* _EXERCISE BRIEF_
After locating the line with "Task: Click the greyed-out Installation step" in the records below, print it and every line after it exactly.

* _SUPPLIED DATA_

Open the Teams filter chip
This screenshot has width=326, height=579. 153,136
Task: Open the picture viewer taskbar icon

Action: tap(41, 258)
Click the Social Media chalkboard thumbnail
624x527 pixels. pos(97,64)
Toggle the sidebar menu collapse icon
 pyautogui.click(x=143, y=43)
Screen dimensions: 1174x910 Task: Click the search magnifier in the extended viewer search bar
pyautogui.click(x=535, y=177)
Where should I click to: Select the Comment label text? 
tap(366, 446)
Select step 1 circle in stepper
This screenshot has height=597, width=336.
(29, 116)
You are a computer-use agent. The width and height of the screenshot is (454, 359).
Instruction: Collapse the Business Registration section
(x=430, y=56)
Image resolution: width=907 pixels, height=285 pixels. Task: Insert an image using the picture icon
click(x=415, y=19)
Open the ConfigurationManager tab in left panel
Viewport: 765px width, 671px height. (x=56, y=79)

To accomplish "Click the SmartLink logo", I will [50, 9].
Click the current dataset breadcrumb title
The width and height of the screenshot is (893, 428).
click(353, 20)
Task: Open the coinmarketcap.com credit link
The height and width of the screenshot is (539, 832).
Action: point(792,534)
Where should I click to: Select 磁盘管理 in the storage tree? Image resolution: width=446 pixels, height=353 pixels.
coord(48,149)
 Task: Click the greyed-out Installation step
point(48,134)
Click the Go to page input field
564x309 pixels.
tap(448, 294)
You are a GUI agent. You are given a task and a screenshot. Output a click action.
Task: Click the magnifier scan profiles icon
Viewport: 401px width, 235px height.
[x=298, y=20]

* _RESPONSE_
 Task: Click the greyed-out Installation step
point(48,134)
Click the Go to page input field
564x309 pixels.
tap(448, 294)
You are a GUI agent. You are given a task and a screenshot. Output a click action.
Task: Click the magnifier scan profiles icon
Viewport: 401px width, 235px height.
[x=298, y=20]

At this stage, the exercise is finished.